**Work to complete**
From the entries below, copy every line holding the word "Cyber".

**Material for the task**

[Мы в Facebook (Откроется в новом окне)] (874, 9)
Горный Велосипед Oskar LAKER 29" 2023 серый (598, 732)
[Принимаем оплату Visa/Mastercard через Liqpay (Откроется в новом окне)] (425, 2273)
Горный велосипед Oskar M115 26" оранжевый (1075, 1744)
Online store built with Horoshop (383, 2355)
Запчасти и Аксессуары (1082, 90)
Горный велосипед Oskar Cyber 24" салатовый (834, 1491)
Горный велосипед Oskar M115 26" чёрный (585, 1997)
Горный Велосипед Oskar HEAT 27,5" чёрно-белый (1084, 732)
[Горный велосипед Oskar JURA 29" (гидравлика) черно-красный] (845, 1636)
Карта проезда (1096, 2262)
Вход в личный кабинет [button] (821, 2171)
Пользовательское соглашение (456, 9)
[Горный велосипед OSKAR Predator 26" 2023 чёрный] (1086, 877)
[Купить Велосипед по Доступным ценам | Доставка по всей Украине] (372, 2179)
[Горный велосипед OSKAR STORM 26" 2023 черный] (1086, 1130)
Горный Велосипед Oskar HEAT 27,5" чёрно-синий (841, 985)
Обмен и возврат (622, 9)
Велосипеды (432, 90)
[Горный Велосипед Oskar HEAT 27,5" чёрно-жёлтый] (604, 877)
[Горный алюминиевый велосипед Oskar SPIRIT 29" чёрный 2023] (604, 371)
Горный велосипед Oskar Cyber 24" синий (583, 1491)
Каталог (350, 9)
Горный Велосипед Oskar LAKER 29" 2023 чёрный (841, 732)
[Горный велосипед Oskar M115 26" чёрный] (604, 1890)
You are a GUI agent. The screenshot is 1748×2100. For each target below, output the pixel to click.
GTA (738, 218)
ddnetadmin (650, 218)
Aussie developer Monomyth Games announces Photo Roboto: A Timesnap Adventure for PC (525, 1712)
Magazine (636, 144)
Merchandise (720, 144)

**Result of the task**
Горный велосипед Oskar Cyber 24" салатовый (834, 1491)
Горный велосипед Oskar Cyber 24" синий (583, 1491)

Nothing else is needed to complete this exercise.